Exercise inputs
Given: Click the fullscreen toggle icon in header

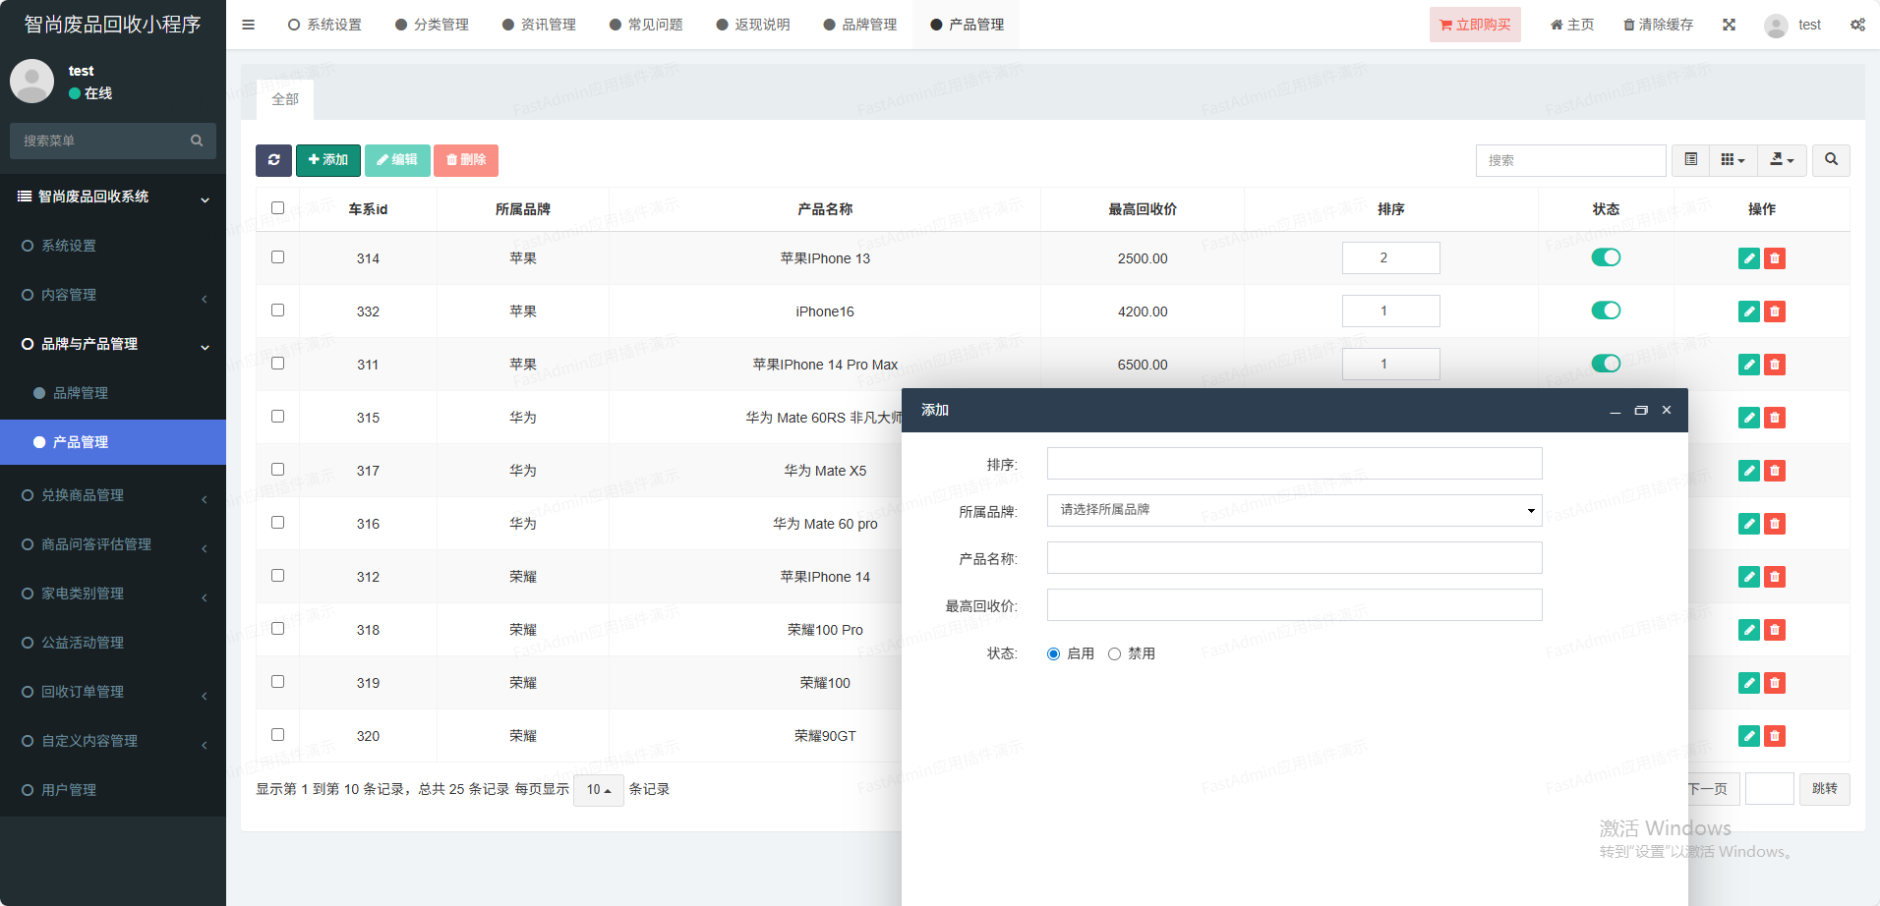Looking at the screenshot, I should tap(1729, 25).
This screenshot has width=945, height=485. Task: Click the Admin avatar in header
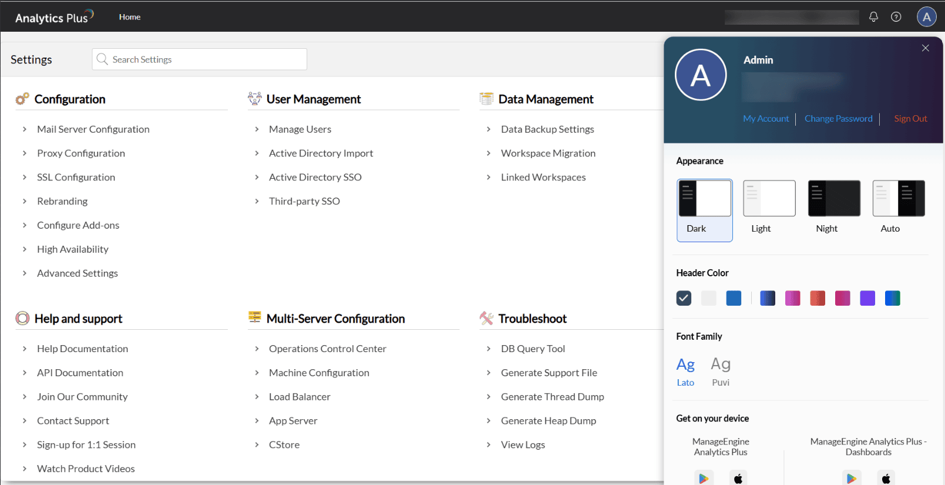pyautogui.click(x=926, y=17)
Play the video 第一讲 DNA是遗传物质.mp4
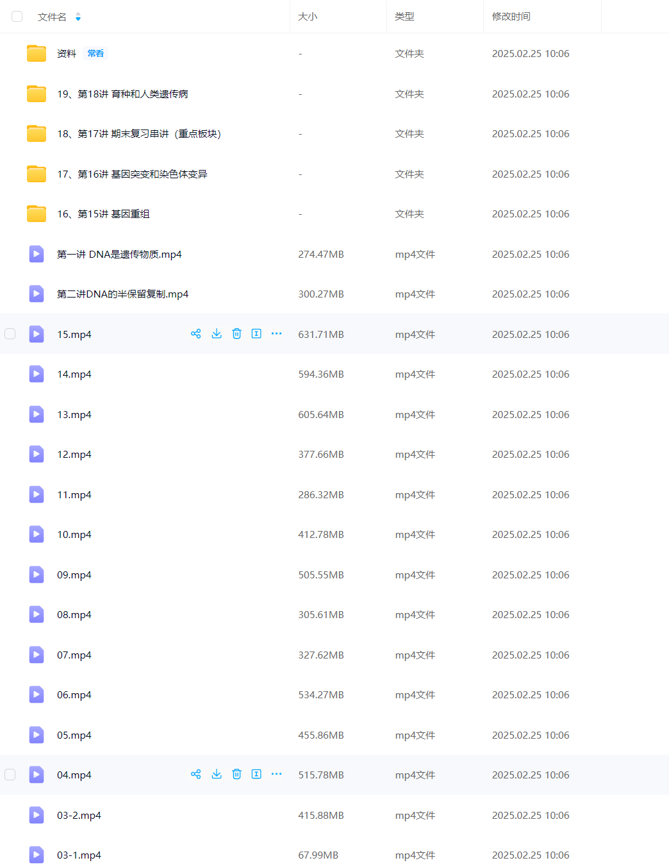The image size is (669, 865). (x=119, y=255)
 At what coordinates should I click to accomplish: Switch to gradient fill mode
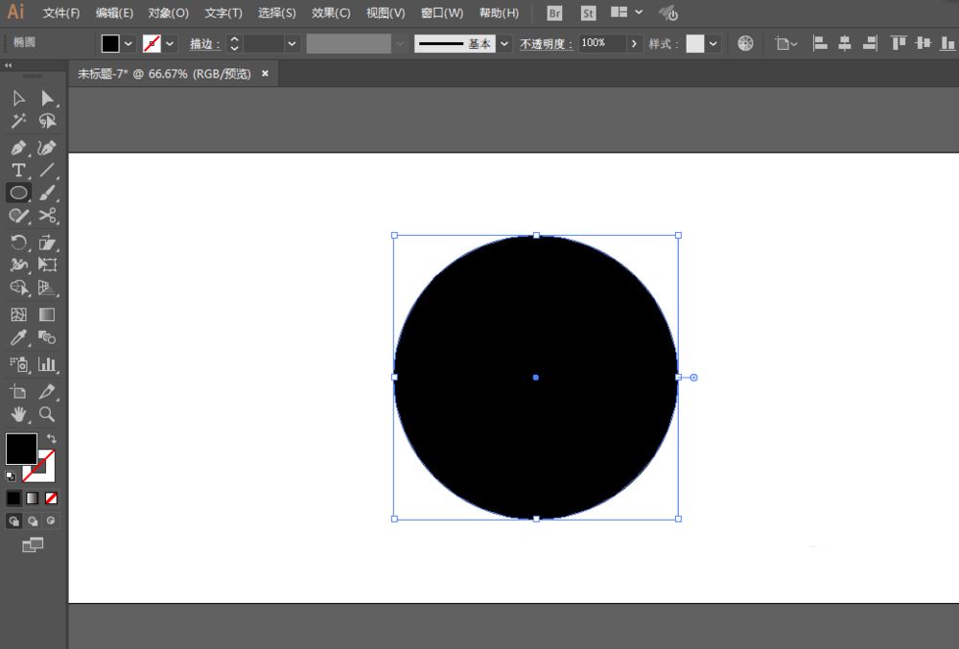tap(30, 498)
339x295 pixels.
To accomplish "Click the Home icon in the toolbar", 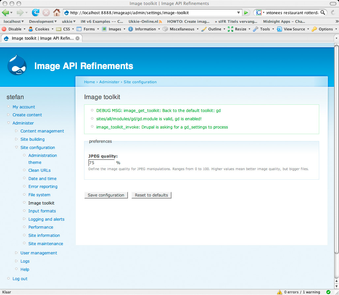I will coord(57,13).
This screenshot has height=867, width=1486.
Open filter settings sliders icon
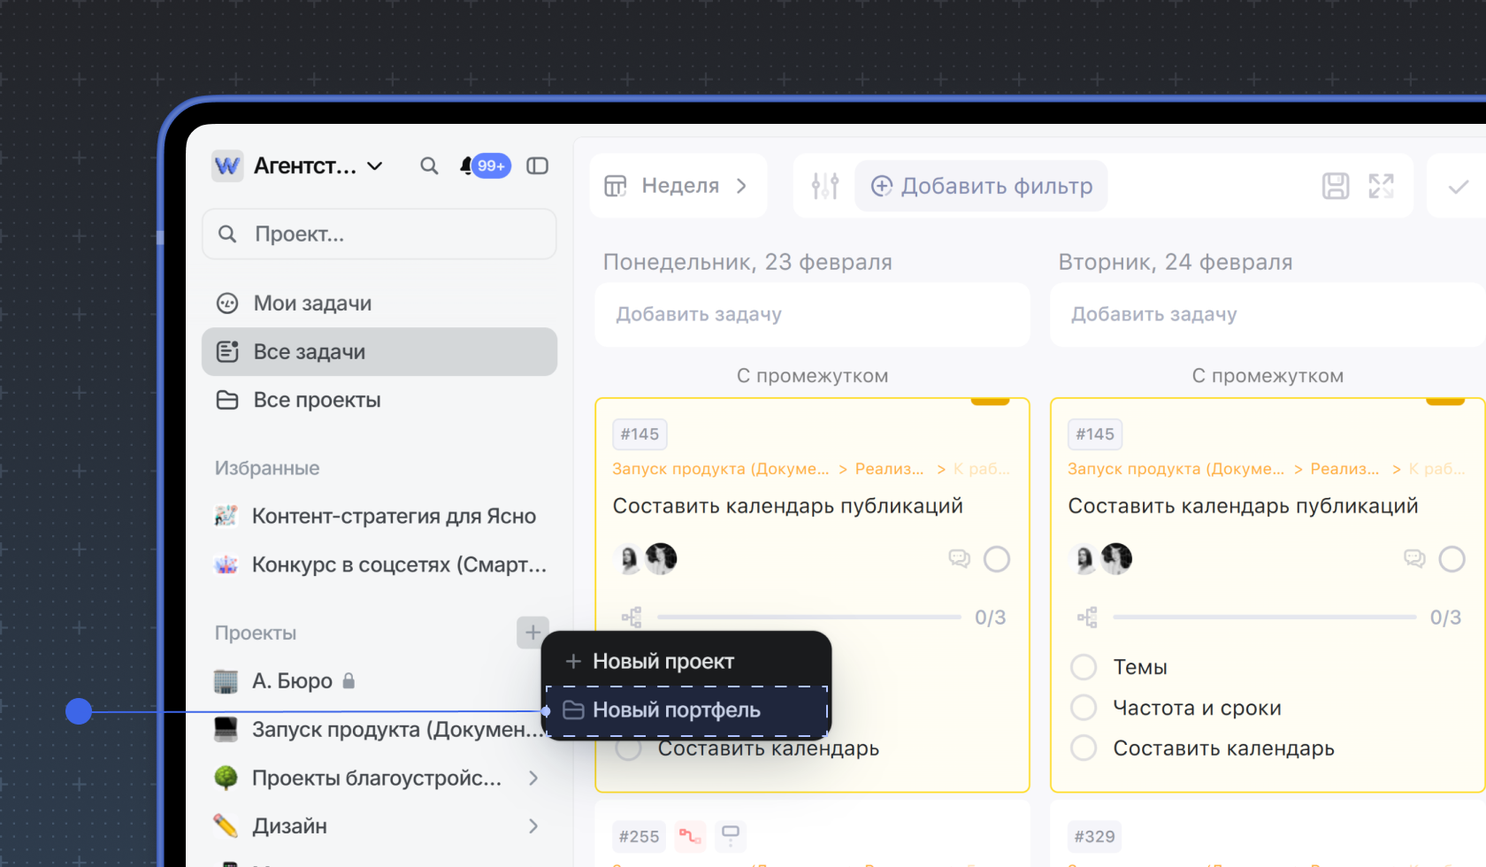(x=824, y=186)
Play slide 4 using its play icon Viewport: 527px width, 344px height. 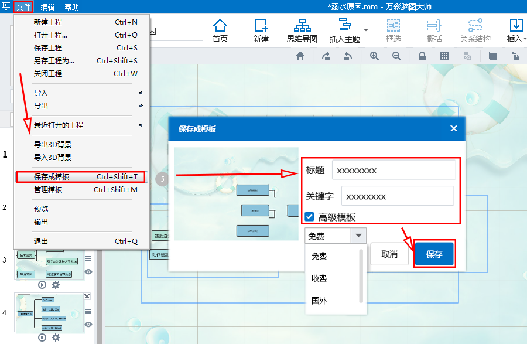[x=42, y=337]
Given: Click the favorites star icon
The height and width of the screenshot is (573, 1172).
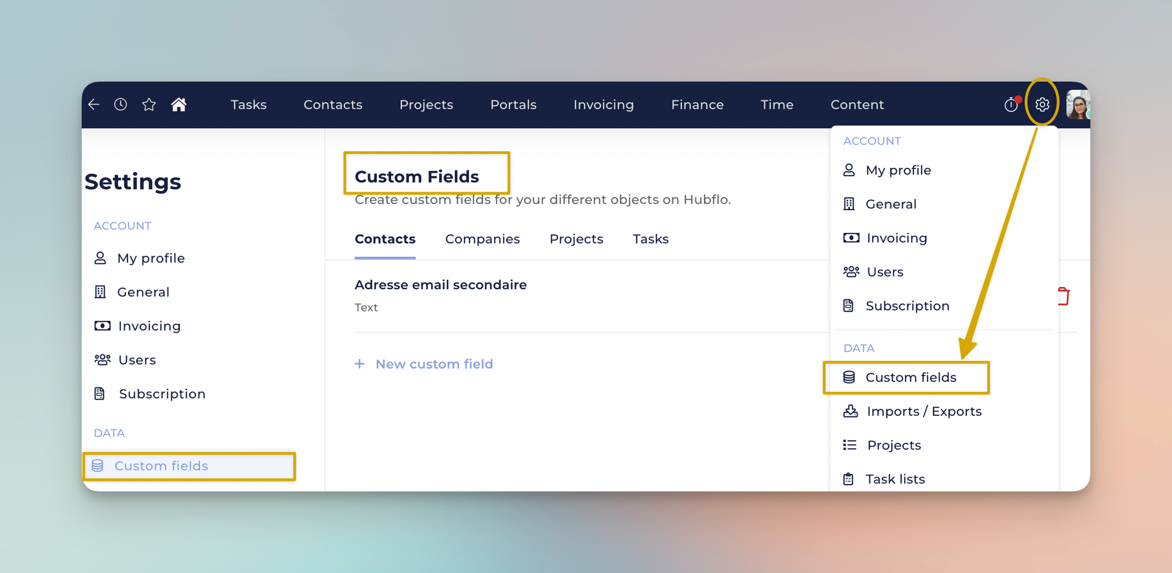Looking at the screenshot, I should [x=149, y=105].
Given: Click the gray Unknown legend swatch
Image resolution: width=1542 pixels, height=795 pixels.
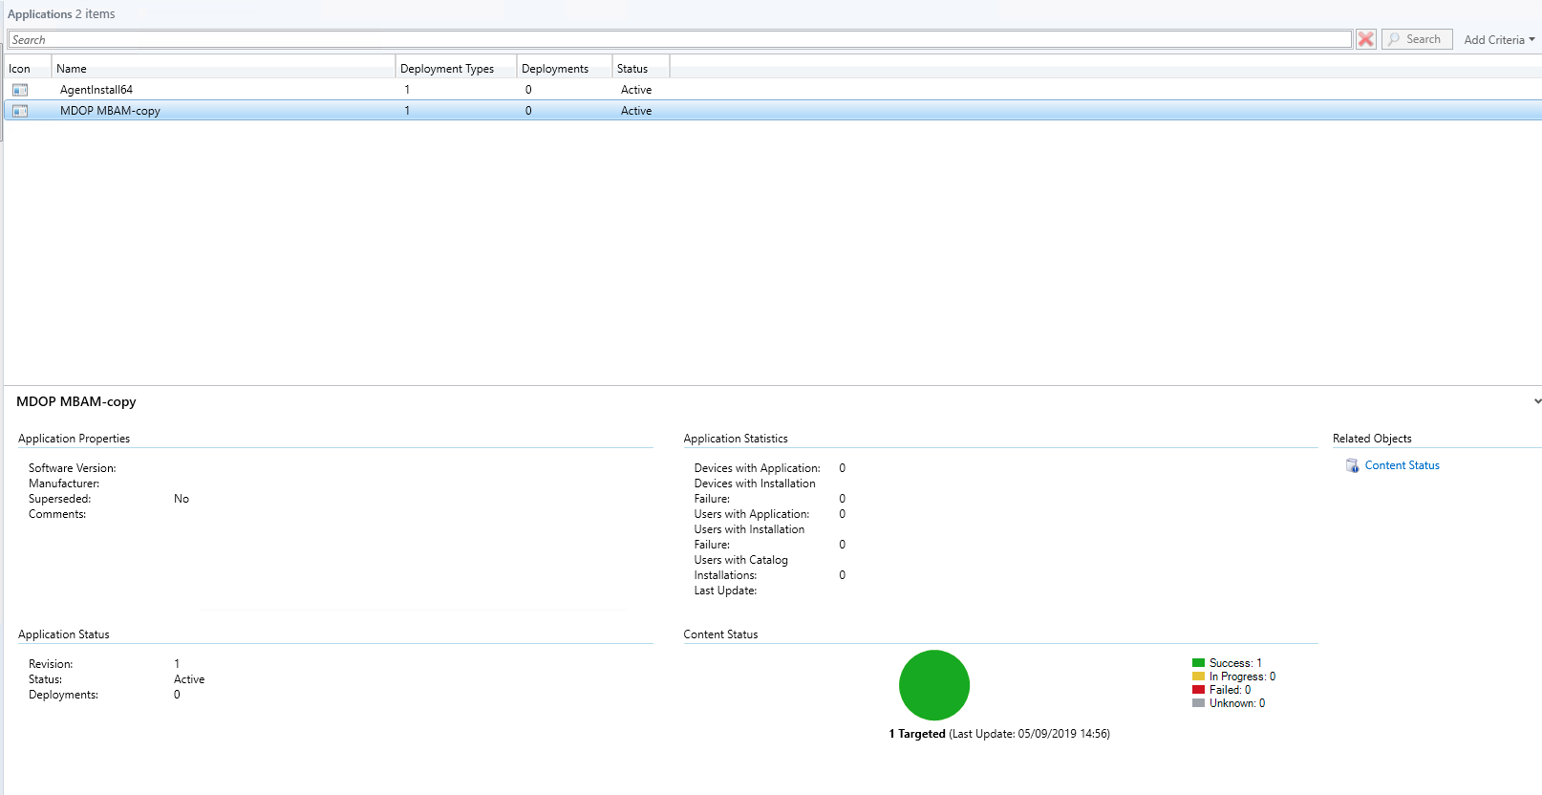Looking at the screenshot, I should [1198, 703].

Exercise directions
Convert the rows starting at the line containing "Given: Click the gray Unknown legend swatch" and ending at the end of the rows into a numbered list, omitting any blank lines and leaving out the pictures.

Result for this exercise
1. Given: Click the gray Unknown legend swatch
2. Image resolution: width=1542 pixels, height=795 pixels.
3. Looking at the screenshot, I should [1198, 703].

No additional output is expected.